╭─ SELECTED EXTRACT
KARWAR: Tata Memorial Centre has found that the number of cancer cases in Karwar taluk where Kaiga Atomic Power Station (KAPS) is located, has increased by 200% over a period of three years.
A study was conducted during 2010-2013 by a team of the Mumbai-based centre which published the results in March this year.
The team found that there were about 70-80 cancer patients in Karwar taluk before 2010. But the number of patients increased to 316 during 2010-2013. They have collected data from 30 hospitals all over the country — accounting for 129 men and 187 women. In men, lung, mouth, oesophagus, tongue and hypopharynx cancer was found, while in women, breast cancer is the most common case (19.6 percent), followed by cervix uteri, ovary, esophagus, mouth and thyroid corpus uteri cancer. Many environmentalists were opposed to the plant saying it would directly affect people’s health. In 2009-10, following demand of environmentalists, Nuclear Power Corporation of India and the state government agreed to conduct population-based cancer registries (PBCRs) and the Tata Memorial Centre initiated the study during 2010-2013.
╰─
> WHAT YOU NEED TO DO
1. According to the article on cancer cases in Karwar taluk, how many cancer patients were recorded there during 2010-2013?
2. Reproduce the Karwar cancer article, everything from "KARWAR: Tata Memorial" down to "of three years.".
3. Carry on writing the article on cancer cases in Karwar taluk, starting after its last sentence.
╭─ DATA PROVIDED
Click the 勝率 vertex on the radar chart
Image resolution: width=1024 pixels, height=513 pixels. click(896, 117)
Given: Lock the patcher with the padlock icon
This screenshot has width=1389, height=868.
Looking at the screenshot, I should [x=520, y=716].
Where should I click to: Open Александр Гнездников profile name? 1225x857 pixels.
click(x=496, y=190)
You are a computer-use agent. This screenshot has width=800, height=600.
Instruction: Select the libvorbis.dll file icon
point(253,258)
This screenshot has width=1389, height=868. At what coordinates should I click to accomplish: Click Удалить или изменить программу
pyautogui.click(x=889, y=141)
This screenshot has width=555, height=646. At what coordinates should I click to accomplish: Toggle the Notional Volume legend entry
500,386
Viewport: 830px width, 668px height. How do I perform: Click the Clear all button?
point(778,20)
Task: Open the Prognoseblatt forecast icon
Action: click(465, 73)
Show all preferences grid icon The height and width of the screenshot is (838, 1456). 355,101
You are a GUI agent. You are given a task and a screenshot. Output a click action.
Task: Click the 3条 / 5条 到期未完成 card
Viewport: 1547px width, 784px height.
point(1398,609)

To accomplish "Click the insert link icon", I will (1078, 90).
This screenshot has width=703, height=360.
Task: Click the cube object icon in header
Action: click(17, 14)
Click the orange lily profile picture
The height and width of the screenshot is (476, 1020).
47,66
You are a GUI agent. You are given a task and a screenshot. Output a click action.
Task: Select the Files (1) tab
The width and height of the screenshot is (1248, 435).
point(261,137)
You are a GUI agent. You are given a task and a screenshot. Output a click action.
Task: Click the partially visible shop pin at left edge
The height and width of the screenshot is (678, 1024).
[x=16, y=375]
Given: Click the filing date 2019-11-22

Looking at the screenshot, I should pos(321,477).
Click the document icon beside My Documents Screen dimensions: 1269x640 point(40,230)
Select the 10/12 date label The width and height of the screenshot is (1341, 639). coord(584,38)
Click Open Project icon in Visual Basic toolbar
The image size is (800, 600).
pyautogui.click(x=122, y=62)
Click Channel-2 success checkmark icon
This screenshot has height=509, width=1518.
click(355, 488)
╰─
> ACTIVITY ANSWERS
1. 316

2.
KARWAR: Tata Memorial Centre has found that the number of cancer cases in Karwar taluk where Kaiga Atomic Power Station (KAPS) is located, has increased by 200% over a period of three years.

3.
However, the study also says cancer rate in Karwar is much lower compared to International Cancer Registries of Shanghai (China), Osaka (Japan), Finland, Oxford (UK), the United States and Haut-Rhin (France). Uttara Kannada health officer Ashok Kumar said he has not got any report and once he gets it, the department will discuss it.Kaiga station officials refused to comment on the study saying they have not got any report.
Expert: Study should be broad-based
Dr Sanjeev Kulgod, a cancer expert, said if a survey or study initiated, it should be held in all areas and only then, it is possible to say whether there is any change after the nuclear plant was set up. As life expectancy has increased, the chances of cancer has also increased. Changing lifestyle and unhealthy food habits are also the reasons for cancer, he said.